Wednesday, September 26, 2007

Phones for Women

I have had my cell phone for seven or eight years; it is old enough that it doesn't have GPS capability, old enough that my teenaged sons were embarrassed for me when I used it, but it is sturdy and it works - and it's a tool, so there was no need to replace it. Just recently, I realized that I needed to be able to set different ring tones for social and business calls (so I don't answer a business call when the kids are shrieking in the background), which meant I needed a new phone.

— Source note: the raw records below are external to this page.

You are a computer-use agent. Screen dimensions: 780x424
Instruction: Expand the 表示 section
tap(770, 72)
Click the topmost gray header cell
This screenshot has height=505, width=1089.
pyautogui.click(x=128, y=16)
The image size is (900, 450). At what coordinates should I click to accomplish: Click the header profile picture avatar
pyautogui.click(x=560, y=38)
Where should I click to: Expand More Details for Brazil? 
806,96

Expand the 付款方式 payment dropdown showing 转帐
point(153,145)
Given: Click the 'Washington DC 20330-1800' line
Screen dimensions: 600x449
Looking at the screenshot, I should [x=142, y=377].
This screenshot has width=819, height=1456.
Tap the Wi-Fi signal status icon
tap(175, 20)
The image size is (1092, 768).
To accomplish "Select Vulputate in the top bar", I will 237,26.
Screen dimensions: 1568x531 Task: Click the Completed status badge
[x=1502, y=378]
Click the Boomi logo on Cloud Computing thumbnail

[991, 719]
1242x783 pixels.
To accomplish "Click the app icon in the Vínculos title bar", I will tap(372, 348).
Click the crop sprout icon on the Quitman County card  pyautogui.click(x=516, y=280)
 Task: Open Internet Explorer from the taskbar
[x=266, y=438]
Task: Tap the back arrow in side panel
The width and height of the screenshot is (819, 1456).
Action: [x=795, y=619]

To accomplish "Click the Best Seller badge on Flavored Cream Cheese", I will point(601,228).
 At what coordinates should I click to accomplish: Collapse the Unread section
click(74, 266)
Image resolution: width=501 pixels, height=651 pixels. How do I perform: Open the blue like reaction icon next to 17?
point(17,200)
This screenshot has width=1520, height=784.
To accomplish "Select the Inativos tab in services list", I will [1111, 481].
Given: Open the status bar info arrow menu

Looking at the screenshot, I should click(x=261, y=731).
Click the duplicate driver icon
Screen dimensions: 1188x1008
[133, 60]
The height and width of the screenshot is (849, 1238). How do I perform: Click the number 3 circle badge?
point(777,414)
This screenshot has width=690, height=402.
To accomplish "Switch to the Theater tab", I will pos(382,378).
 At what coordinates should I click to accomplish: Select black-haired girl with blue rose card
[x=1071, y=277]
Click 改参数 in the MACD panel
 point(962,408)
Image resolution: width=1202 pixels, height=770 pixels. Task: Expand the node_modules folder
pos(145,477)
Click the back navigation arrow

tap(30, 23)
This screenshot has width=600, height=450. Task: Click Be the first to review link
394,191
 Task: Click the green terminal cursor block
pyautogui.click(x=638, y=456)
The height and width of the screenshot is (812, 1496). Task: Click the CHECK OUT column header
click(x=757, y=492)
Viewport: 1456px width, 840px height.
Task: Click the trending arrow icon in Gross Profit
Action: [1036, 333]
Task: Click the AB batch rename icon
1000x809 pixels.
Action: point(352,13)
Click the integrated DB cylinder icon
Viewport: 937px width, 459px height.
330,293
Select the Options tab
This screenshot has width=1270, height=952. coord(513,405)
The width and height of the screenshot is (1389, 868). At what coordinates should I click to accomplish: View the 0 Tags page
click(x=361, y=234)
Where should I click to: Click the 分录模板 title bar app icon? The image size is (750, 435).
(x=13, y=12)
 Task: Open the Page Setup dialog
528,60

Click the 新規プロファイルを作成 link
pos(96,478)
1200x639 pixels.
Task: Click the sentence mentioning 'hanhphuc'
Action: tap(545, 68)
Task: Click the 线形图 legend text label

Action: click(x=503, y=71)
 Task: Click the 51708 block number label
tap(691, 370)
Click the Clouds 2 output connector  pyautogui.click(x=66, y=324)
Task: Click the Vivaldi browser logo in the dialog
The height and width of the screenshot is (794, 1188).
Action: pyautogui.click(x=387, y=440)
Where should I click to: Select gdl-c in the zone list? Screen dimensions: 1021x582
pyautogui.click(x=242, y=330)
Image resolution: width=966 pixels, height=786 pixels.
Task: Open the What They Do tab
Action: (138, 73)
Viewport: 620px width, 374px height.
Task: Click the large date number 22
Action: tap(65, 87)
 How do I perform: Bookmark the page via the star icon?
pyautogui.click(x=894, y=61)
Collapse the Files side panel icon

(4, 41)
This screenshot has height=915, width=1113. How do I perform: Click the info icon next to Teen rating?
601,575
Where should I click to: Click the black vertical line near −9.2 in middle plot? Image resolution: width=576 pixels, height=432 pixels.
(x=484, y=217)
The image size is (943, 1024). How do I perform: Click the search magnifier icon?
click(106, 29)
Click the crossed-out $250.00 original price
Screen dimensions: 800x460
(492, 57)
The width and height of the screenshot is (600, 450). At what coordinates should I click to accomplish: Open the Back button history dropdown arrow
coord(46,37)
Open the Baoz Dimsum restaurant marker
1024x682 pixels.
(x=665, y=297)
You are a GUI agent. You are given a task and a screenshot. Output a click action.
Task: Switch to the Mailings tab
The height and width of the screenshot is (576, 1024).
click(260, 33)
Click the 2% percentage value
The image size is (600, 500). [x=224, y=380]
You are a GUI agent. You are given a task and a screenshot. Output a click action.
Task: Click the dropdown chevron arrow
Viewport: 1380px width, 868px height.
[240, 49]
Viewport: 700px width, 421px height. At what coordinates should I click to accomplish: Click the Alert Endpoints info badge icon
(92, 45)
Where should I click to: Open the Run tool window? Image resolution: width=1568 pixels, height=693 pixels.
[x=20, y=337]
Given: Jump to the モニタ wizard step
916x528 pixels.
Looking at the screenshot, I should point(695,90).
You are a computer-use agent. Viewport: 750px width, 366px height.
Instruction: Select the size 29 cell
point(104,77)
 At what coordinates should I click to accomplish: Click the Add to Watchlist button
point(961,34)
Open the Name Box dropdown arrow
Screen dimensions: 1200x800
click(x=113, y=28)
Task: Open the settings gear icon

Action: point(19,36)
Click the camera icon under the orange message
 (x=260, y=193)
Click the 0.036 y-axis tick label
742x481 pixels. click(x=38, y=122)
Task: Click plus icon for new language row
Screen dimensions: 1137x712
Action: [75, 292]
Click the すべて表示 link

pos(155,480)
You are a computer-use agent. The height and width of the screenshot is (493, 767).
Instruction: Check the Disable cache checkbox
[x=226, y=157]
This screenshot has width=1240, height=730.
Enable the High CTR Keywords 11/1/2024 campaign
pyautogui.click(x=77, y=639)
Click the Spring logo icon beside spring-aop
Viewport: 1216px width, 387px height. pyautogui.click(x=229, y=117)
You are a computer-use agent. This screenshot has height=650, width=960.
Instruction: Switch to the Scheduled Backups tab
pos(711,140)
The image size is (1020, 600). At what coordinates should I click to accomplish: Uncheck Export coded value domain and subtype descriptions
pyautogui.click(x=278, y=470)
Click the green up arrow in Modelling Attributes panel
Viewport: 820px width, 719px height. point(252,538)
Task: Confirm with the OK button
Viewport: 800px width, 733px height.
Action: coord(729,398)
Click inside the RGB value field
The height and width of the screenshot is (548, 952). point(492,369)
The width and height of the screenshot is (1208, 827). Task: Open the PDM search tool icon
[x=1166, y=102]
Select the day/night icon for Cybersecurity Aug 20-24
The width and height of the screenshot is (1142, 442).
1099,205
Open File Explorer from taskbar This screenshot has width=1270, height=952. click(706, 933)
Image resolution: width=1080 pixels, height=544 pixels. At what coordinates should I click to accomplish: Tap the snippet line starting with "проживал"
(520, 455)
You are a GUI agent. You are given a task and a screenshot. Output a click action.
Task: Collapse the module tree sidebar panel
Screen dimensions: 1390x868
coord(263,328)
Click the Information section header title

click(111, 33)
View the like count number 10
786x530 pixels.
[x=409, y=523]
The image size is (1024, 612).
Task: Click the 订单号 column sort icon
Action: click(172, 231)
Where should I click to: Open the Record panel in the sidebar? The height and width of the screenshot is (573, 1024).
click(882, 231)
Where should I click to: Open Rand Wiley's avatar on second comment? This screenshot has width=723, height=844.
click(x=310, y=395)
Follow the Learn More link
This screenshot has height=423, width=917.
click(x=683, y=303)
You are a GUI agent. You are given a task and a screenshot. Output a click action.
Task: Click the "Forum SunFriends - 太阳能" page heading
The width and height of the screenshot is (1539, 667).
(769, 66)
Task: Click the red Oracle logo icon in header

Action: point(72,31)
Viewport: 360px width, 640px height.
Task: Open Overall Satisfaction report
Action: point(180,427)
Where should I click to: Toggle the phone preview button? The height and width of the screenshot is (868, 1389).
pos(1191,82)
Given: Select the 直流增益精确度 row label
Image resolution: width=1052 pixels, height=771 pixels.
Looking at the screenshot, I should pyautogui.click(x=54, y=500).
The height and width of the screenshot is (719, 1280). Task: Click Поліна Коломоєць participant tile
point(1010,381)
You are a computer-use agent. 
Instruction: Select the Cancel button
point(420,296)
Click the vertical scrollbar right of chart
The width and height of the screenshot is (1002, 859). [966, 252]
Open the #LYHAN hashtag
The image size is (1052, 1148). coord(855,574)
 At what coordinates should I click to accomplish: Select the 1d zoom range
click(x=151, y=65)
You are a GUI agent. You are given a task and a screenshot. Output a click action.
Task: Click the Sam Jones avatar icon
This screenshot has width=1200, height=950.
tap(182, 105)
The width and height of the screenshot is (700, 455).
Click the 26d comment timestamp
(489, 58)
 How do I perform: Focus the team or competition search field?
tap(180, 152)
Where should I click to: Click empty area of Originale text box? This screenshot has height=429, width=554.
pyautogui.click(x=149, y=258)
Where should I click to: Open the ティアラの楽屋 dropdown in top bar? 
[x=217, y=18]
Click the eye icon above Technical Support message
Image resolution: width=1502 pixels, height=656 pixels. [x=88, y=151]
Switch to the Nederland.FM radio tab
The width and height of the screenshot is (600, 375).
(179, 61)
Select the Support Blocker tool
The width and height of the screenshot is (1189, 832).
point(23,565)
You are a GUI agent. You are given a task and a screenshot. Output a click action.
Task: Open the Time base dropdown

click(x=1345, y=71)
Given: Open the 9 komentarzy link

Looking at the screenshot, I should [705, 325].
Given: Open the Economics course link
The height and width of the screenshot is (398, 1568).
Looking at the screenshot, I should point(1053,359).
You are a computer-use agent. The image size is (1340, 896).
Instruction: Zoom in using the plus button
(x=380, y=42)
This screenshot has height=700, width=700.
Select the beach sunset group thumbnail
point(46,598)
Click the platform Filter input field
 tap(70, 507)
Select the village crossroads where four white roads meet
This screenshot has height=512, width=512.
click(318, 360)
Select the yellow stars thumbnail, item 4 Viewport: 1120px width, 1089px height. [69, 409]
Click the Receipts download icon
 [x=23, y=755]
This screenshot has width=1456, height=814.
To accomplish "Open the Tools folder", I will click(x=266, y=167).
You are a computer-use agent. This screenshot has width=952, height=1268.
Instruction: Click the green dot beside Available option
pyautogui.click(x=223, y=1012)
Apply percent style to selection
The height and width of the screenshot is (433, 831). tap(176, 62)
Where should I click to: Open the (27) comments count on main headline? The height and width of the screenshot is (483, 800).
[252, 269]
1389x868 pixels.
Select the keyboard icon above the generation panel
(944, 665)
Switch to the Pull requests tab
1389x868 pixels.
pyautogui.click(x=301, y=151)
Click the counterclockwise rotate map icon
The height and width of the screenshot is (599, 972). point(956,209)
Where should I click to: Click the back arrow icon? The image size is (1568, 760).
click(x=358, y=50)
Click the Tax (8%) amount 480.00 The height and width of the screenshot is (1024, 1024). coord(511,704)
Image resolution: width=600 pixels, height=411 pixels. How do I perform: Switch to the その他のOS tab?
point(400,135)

I did a little research (asking friends what phone they have) and so did my husband (checking the internet). One thing he discovered is that "all phones bought by women are pink or purple". It makes women sound juvenile - until you realize that the options are all techno-geek phones in grey or black or silver. Women tend to treat cell phones as tools, not toys, so simplicity is good; you shouldn't need a computer science degree to run your phone. At the same time, woman like their tools to look nice, to have a little style. I hate to tell the phone designers, but silver and black with tiny buttons doesn't count as stylish, especially when every phone out there looks the same way. In desperation, we buy the few interesting, straightforward offerings, which happen to be in pink and purple. Given some options in cell phones with some interesting designs, a reasonable percentage of women would opt for something other than stereotypical pink and black - but there aren't any.

My sons are still embarrassed, because I got the basic mom phone, the same one my friends tend to have: bright pink with big buttons, without internet access, an MP3 player, video, or Bluetooth capability. I looked at a phone in a neat green, but the buttons on the pink phone felt and worked better for my hands (good tool design wins over good color). So even though I am up-to-date, I am nowhere near cutting-edge - which probably reassures my sons. Works for me!

1 comment:

Anonymous said...

So, at least with buttons, size matters?